In $\text{HIRE-ASSISTANT}$, assuming that the candidates are presented in a random order, what is the probability that you hire exactly one time? What is the probability you hire exactly $n$ times?

You will hire exactly one time if the best candidate is at first. There are $(n − 1)!$ orderings with the best candidate being at first, so the probability that you hire exactly one time is $\frac{(n - 1)!}{n!} = \frac{1}{n}$.

You will hire exactly $n$ times if the candidates are presented in increasing order. There is only an ordering for this situation, so the probability that you hire exactly $n$ times is $\frac{1}{n!}$.

5.2-2

In $\text{HIRE-ASSISTANT}$, assuming that the candidates are presented in a random order, what is the probability that you hire exactly twice?

Note that

  • Candidate $1$ is always hired
  • The best candidate (candidate whose rank is $n$) is always hired
  • If the best candidate is candidate $1$, then that's the only candidate hired.

In order for $\text{HIRE-ASSISTANT}$ to hire exactly twice, candidate $1$ should have rank $i$, where $1 \le i \le n - 1$, and all candidates whose ranks are $i + 1, i + 2, \dots, n - 1$ should be interviewed after the candidate whose rank is $n$ (the best candidate).

Let $E_i$ be the event in which candidate $1$ have rank $i$, so we have $P(E_i) = 1 / n$ for $1 \le i \le n$.

Our goal is to find for $1 \le i \le n - 1$, given $E_i$ occurs, i.e., candidate $1$ has rank $i$, the candidate whose rank is $n$ (the best candidate) is the first one interviewed out of the $n - i$ candidates whose ranks are $i + 1, i + 2, \dots, n$.

So,

$$\sum_{i = 1}^{n - 1} P(E_i) \cdot \frac{1}{n - i} = \sum_{i = 1}^{n - 1} \frac{1}{n} \cdot \frac{1}{n - i}.$$

5.2-3

Use indicator random variables to compute the expected value of the sum of $n$ dice.

Expectation of a single dice $X_i$ is

$$ \begin{aligned} \text E[X_k] & = \sum_{i = 1}^6 i \Pr\{X_k = i\} \\ & = \frac{1 + 2 + 3 + 4 + 5 + 6}{6} \\ & = \frac{21}{6} \\ & = 3.5. \end{aligned} $$

As for multiple dices,

$$ \begin{aligned} \text E[X] & = \text E\Bigg[\sum_{i = 1}^n X_i \Bigg] \\ & = \sum_{i = 1}^n \text E[X_i] \\ & = \sum_{i = 1}^n 3.5 \\ & = 3.5 \cdot n. \end{aligned} $$

5.2-4

Use indicator random variables to solve the following problem, which is known as the hat-check problem.
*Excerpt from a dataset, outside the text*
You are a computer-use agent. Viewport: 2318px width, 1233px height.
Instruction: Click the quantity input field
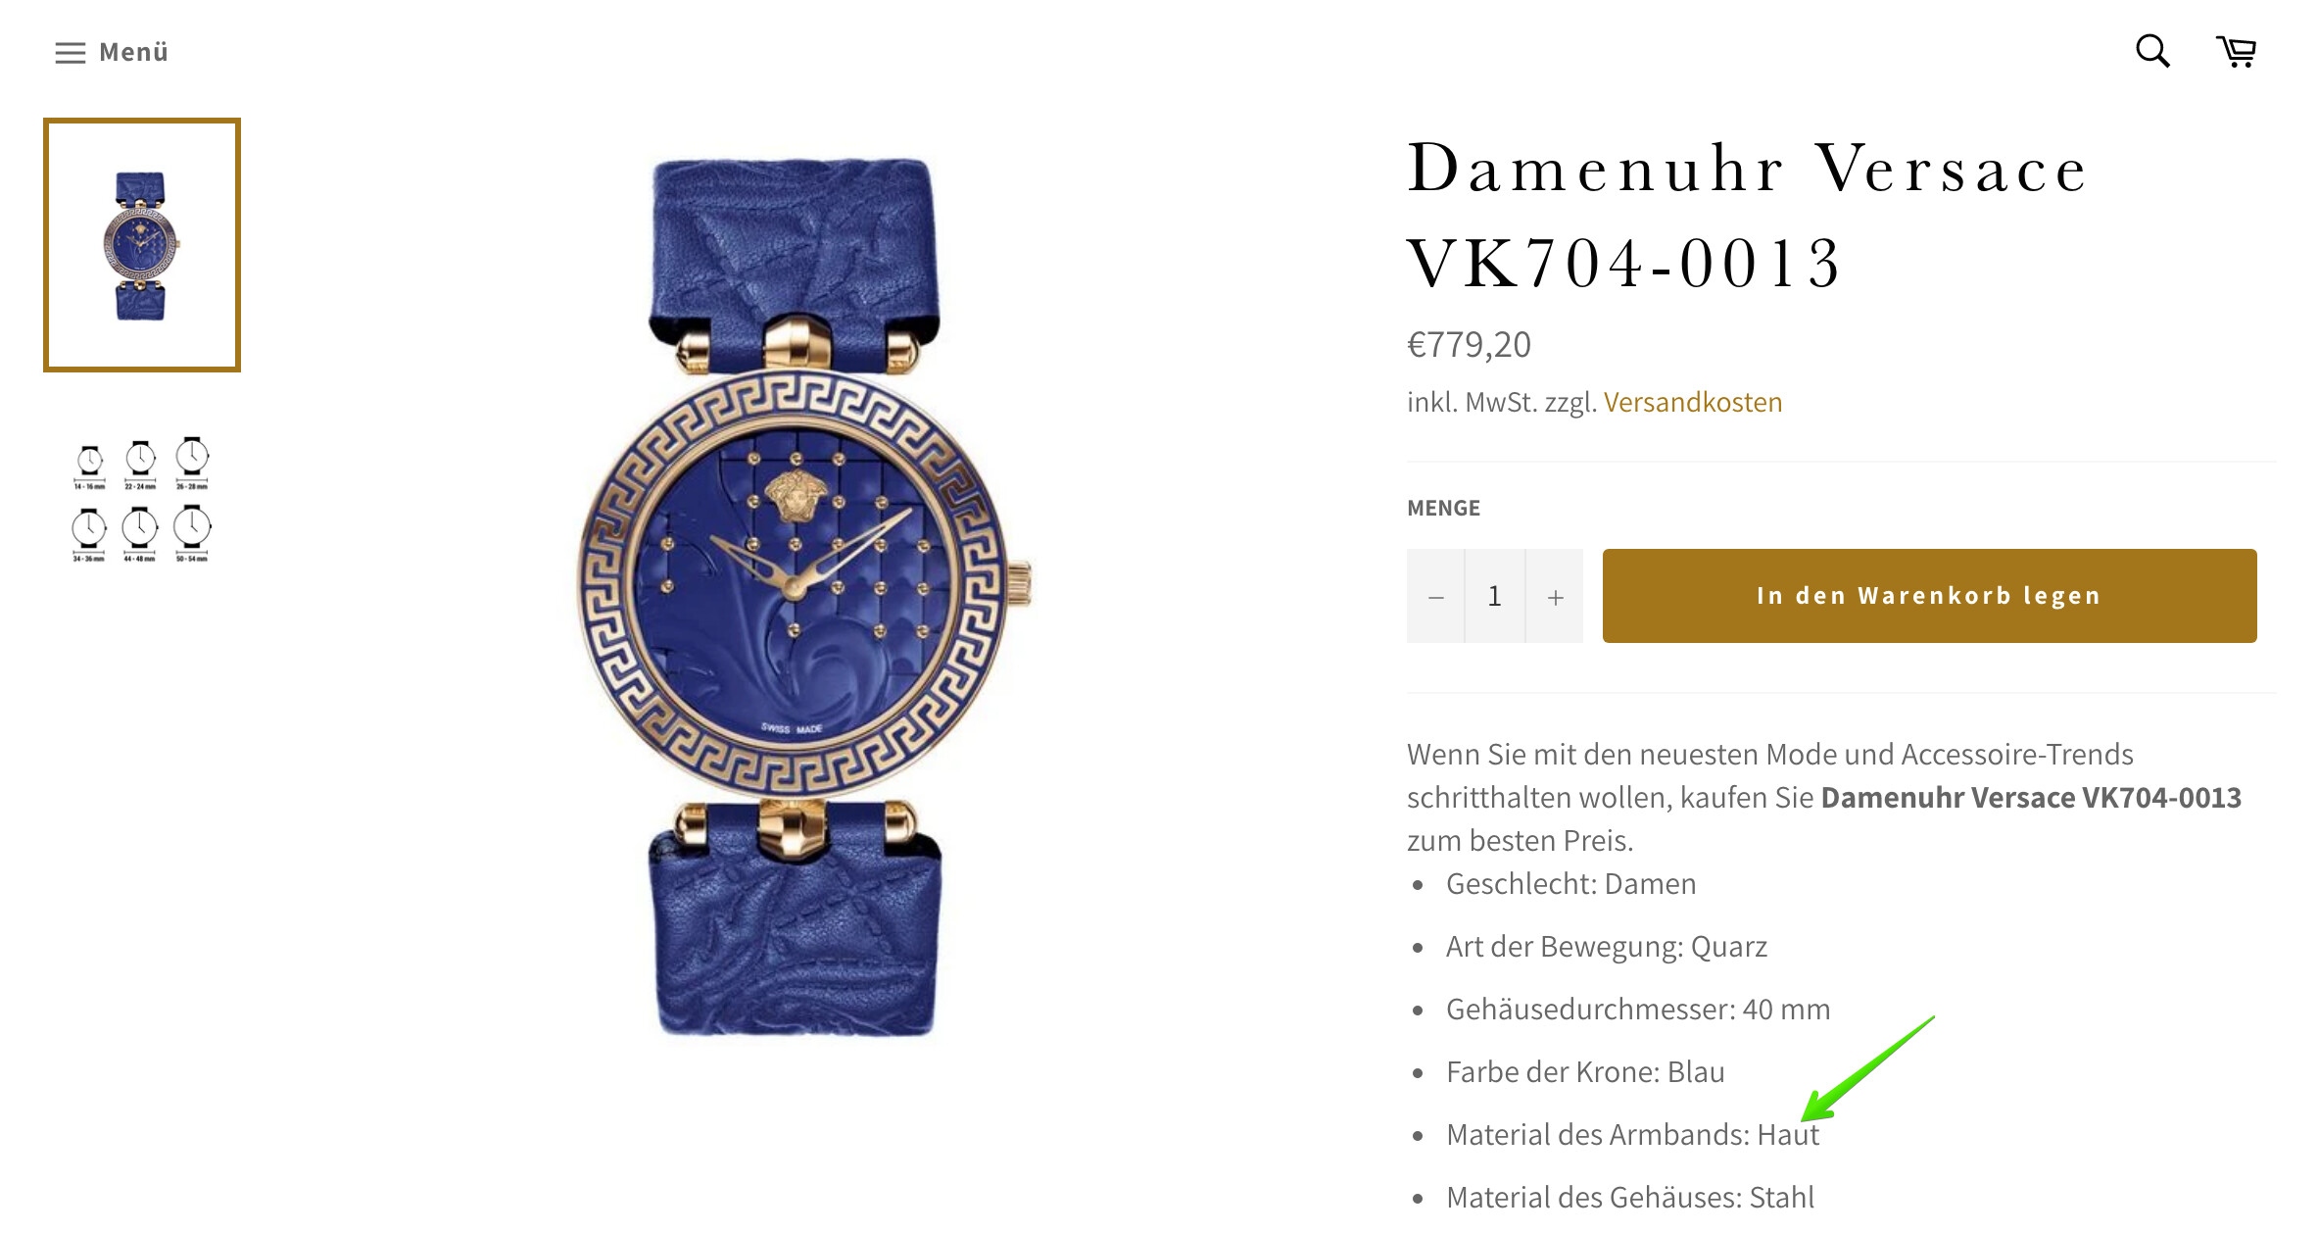(1495, 596)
Each of $n$ customers gives a hat to a hat-check person at a restaurant. The hat-check person gives the hats back to the customers in a random order. What is the expected number of customers who get back their hat?

Let $X$ be the number of customers who get back their own hat and $X_i$ be the indicator random variable that customer $i$ gets his hat back. The probability that an individual gets his hat back is $\frac{1}{n}$. Thus we have

$$E[X] = E\Bigg[\sum_{i = 1}^n X_i\Bigg] = \sum_{i = 1}^n E[X_i] = \sum_{i = 1}^n \frac{1}{n} = 1.$$

5.2-5

Let $A[1..n]$ be an array of $n$ distinct numbers. If $i < j$ and $A[i] > A[j]$, then the pair $(i, j)$ is called an inversion of $A$. (See Problem 2-4 for more on inversions.) Suppose that the elements of $A$ form a uniform random permutation of $\langle 1, 2, \ldots, n \rangle$. Use indicator random variables to compute the expected number of inversions.
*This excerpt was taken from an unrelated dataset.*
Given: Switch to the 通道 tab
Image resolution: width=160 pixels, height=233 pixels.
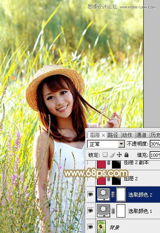Looking at the screenshot, I should pos(141,135).
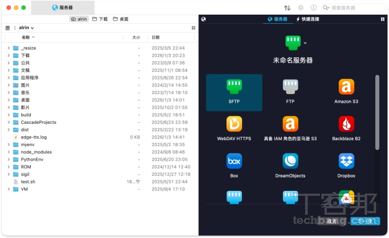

Let $X_{i, j}$ for $i < j$ be the indicator of $A[i] > A[j]$. We have that the expected number of inversions

$$ \begin{aligned} \text E\Bigg[\sum_{i < j} X_{i, j}\Bigg] & = \sum_{i < j} E[X_{i, j}] \\ & = \sum_{i = 1}^{n - 1}\sum_{j = i + 1}^n \Pr\{A[i] > A[j]\} \\ & = \frac{1}{2} \sum_{i = 1}^{n - 1} n - i \\ & = \frac{n(n - 1)}{2} - \frac{n(n - 1)}{4} \\ & = \frac{n(n - 1)}{4}. \end{aligned} $$